Additionally, as with Pembrook, to the extent that Sheridan Road may be read as imposing no timing deadline whatsoever on foreclosure buyers, we find that conclusion to be inconsistent with 1010 Lake Shore.
¶ 29 Finally, Bayview argues that even if 1010 Lake Shore imposes a requirement of prompt payment, that requirement should not be applied retroactively in this case. But 1010 Lake Shore did not create a requirement of promptness; it merely articulated the requirement that was already implicit in the purpose underlying section 9(g)(3). See id. (noting that “the legislature designed section 9(g)(3) to encourage prompt payment of post-sale expenses” (emphasis in original)) Accordingly, we do not find that Bayview‘s pre-1010 Lake Shore tender is exempt from the timeliness requirement of section 9(g)(3).
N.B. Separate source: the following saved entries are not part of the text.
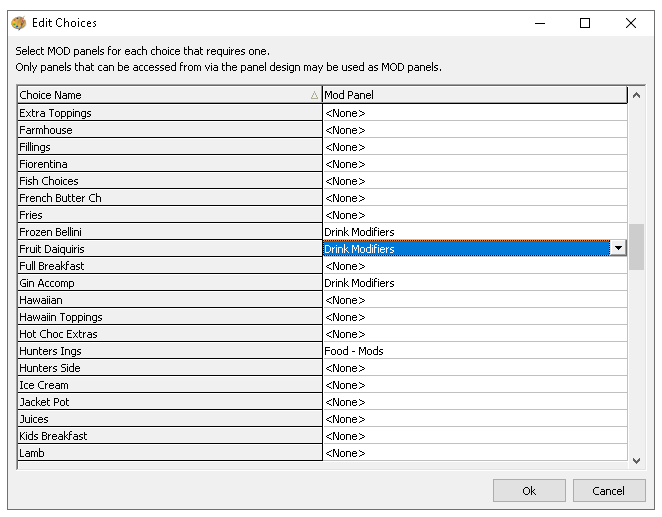Click the list scrollbar's down arrow

click(x=637, y=460)
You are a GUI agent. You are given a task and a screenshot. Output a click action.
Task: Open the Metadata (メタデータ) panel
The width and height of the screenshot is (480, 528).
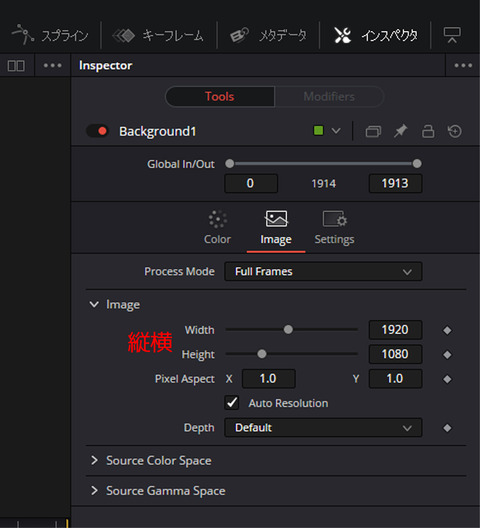[x=268, y=35]
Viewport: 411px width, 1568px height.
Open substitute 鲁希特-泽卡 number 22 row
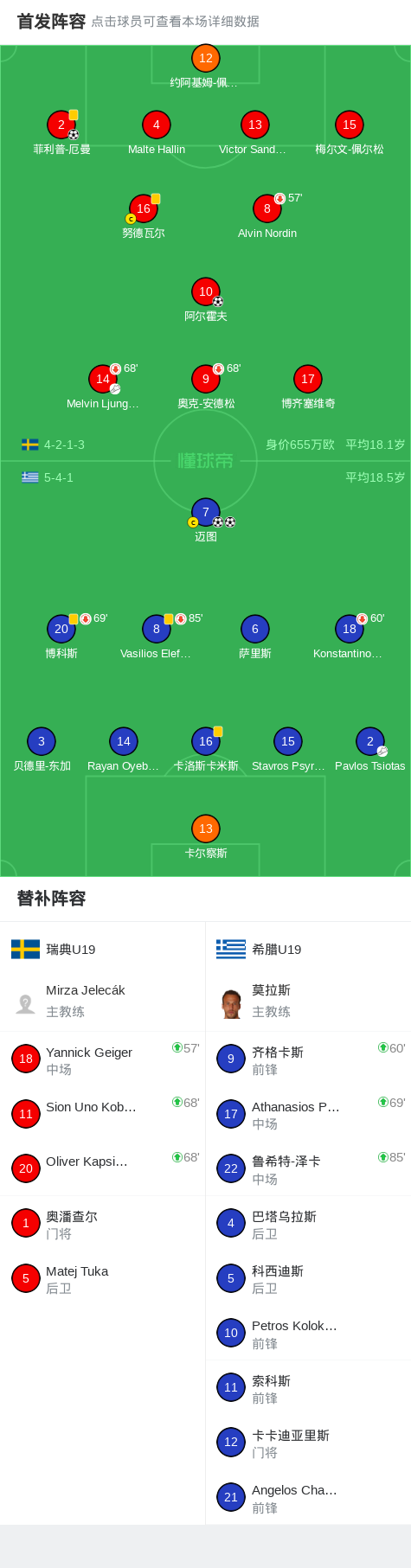[x=309, y=1169]
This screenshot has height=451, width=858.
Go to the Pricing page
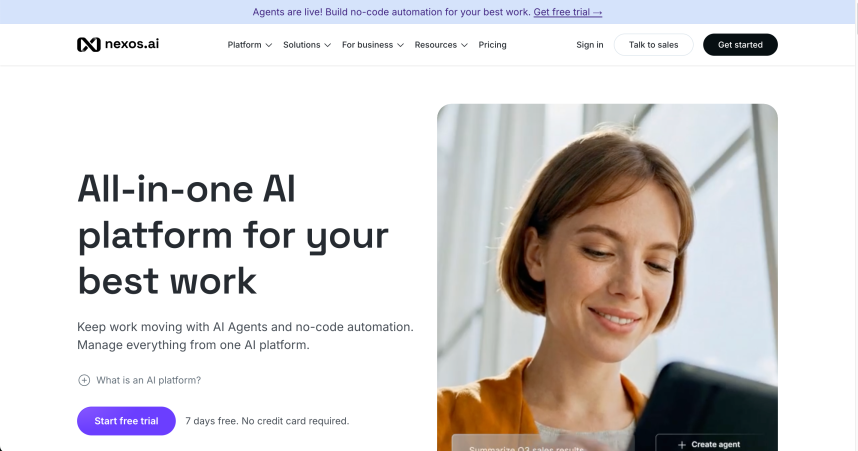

¶ 30 Thus, we turn to consider whether summary judgment for Bayview as to the presale expenses was proper. We cannot discern from the record what reasons, if any, existed for Bayview‘s delay in payment. And the Association did not file a cross-motion for summary judgment, so we are not in a position to say that Bayview‘s tender was not prompt as a matter of law. Because we have determined that the trial court erred in entering summary judgment in favor of Bayview, we remand for further proceedings to resolve whether Bayview‘s tender of postsale assessments was timely under section 9(g)(3).
CONCLUSION
¶ 31 We hold that, in order to obtain extinguishment of a condominium association‘s lien for presale assessments under section 9(g)(3) of the Act, a foreclosure buyer must make prompt payment of postsale assessments. We therefore reverse the trial court‘s grant of partial summary
¶ 32 Reversed and remanded.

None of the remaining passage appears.